Work to be completed:
The records that follow are to be reproduced exactly. Any pictures in them are left out.
-- Provided information follows --
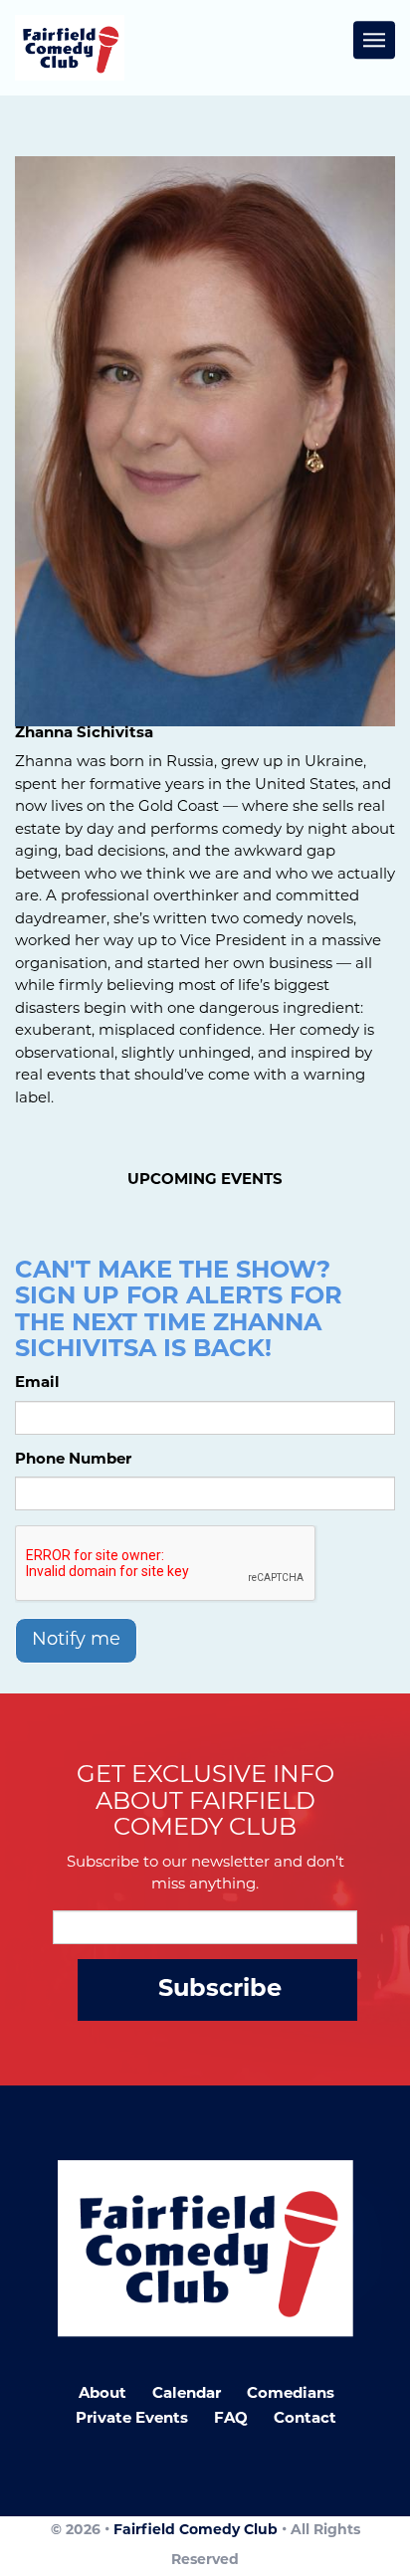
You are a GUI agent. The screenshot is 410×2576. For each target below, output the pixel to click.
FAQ (231, 2419)
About (102, 2394)
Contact (305, 2419)
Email (37, 1383)
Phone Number (73, 1460)
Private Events (132, 2419)
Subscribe (220, 1990)
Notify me (76, 1641)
-- Provided information concluded --
Answer box:
You are a GUI agent. The screenshot is 410×2576. For each target below, output the pixel to click.
FAQ (231, 2419)
About (102, 2394)
Contact (305, 2419)
Email (37, 1383)
Phone Number (73, 1460)
Private Events (132, 2419)
Subscribe (220, 1990)
Notify me (76, 1641)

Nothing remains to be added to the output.